| The data |

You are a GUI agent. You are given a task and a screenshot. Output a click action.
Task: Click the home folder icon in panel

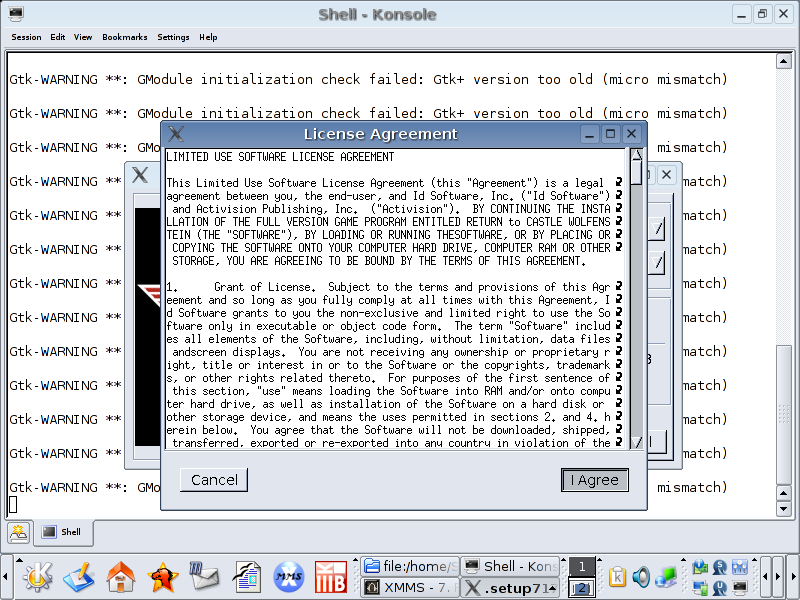click(121, 576)
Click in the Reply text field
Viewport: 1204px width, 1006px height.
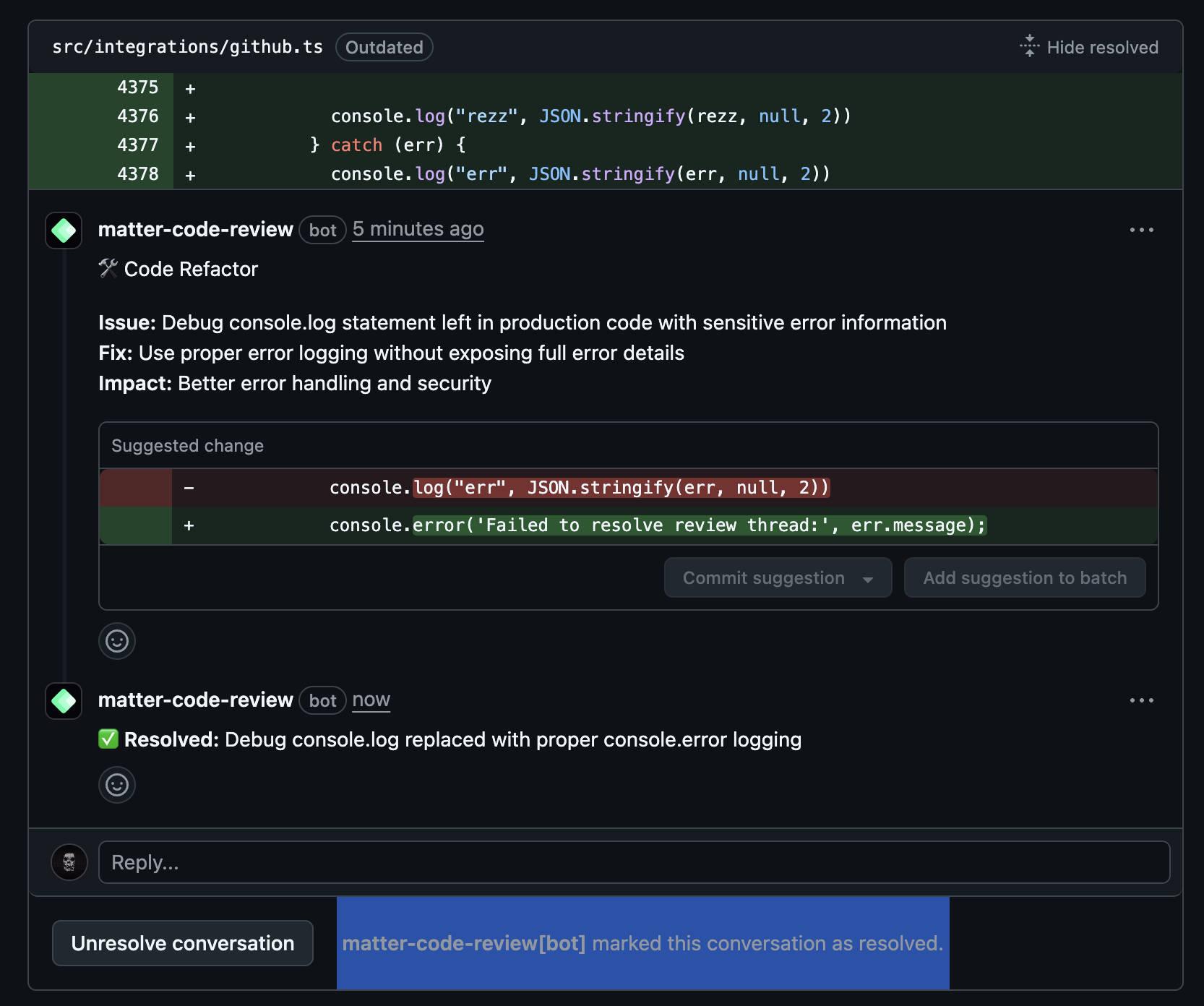[x=634, y=862]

| Exercise directions |
Your task is to transcribe, exactly and without additions, every line from the one that contains "Task: Click the home folder icon in panel" to the end of the entries above, both included. Omit all pictures.

| Solution for this task |
Task: Click the home folder icon in panel

click(121, 576)
Click in the Reply text field
Viewport: 1204px width, 1006px height.
[x=634, y=862]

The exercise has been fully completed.